The major goal in treating type 1 and type 2 diabetes is to control blood sugar (glucose) levels within the normal range, with minimal excursions to low or high levels. Type 1 diabetes is treated with insulin, exercise and type 1 diabetes diet. Type 2 diabeted treated firstly with weight reduction, type 2 diabetes diet and exercise. Oral medications are prescribed when these measures fail to control the elevated blood sugars of type 2 diabetes. If oral medications become ineffective treatment with insulin is initiated. When considering an ideal diabetic diet, a number of factors must be taken into consideration, including the amount and type of carbohydrates consumed as well as the amount of fiber, fat, and protein contained in foods. Glycemic index and glycemic load are further considerations. Foods with low glycemic index and load raise blood sugar more slowly than high glycemic index/load foods. Glycemic index refers to a standardized measurement, while glycemic load takes a typical portion size into account. Weight reduction and exercise are important treatments for type 2 diabetes. Weight reduction and exercise increase the body's sensitivity to insulin, thus helping to control blood sugar elevations.

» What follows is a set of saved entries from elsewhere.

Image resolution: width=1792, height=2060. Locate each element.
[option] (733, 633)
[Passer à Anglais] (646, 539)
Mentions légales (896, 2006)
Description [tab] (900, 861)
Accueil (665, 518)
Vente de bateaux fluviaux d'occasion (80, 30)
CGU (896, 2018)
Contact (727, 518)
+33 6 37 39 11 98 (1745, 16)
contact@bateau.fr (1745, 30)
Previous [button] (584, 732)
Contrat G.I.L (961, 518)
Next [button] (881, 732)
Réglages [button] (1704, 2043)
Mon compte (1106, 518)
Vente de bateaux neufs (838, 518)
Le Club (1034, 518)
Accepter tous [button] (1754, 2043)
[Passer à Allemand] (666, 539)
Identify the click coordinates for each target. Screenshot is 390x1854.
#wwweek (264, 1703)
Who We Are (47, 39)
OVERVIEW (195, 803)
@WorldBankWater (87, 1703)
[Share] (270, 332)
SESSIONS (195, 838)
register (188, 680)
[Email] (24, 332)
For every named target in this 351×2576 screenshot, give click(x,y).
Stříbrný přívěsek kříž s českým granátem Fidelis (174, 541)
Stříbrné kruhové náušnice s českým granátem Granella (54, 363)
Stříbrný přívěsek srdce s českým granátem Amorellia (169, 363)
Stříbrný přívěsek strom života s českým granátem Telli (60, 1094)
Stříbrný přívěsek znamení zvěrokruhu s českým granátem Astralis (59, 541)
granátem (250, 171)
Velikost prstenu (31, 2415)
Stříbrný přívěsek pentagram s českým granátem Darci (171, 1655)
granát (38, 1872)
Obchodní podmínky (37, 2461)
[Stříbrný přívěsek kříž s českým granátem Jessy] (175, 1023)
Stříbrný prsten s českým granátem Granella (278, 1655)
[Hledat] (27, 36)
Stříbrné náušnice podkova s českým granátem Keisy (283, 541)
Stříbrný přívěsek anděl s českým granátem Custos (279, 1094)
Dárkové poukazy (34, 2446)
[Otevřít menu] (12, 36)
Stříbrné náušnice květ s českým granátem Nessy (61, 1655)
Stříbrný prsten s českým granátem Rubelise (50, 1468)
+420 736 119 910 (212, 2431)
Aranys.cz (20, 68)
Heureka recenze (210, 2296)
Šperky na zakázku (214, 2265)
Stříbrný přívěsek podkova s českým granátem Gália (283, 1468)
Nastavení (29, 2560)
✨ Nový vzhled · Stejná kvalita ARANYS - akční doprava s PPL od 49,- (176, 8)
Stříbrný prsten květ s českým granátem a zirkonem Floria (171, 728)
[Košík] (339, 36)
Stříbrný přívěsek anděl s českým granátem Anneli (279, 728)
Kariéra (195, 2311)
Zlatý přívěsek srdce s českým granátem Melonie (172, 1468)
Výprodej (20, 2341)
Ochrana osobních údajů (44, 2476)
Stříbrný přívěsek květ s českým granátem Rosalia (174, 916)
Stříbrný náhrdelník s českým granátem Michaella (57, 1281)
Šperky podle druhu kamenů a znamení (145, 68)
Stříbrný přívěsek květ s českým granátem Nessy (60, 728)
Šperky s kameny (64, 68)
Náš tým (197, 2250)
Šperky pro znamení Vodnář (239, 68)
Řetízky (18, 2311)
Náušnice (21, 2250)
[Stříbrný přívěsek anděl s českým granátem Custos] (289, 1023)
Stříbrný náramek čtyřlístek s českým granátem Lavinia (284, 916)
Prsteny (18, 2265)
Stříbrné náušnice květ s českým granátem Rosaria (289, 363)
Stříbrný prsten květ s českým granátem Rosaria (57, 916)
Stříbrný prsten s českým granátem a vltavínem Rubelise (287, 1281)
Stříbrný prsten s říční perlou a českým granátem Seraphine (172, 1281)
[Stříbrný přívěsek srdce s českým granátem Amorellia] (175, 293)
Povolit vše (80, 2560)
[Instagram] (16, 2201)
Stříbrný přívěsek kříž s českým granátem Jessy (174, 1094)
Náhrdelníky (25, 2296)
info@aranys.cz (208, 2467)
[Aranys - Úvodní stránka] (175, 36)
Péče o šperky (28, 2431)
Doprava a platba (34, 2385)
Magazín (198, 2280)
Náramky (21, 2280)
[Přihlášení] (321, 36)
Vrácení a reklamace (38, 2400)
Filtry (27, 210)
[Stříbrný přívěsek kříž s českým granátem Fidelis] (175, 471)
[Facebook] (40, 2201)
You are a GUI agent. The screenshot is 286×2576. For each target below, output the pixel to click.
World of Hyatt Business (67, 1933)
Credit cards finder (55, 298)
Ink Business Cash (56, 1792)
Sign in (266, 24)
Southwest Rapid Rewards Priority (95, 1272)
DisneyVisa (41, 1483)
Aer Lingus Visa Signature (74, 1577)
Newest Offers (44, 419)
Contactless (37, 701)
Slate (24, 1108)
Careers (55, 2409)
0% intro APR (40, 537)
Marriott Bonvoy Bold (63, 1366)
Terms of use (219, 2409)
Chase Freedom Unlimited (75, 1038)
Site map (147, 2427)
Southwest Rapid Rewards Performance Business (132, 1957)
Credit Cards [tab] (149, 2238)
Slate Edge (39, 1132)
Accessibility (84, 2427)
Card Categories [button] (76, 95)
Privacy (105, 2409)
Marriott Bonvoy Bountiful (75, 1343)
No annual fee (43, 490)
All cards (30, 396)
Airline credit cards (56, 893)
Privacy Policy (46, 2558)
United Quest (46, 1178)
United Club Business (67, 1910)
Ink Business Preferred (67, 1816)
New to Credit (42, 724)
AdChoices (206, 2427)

Finally, varying combinations of medications can control diabetes. Newer medications allow tailoring of treatment options to meet individual needs. Not every patient with type 2 diabetes will benefit from every drug, and not every drug is suitable for each patient. Patients with type 2 diabetes should work closely with their health-care professionals to achieve an approach that provides the greatest benefits while minimizing risks and adverse events. People with diabetes must remember the importance of diet and exercise. Control of diabetes begins with a healthy lifestyle, regardless of prescribed medications.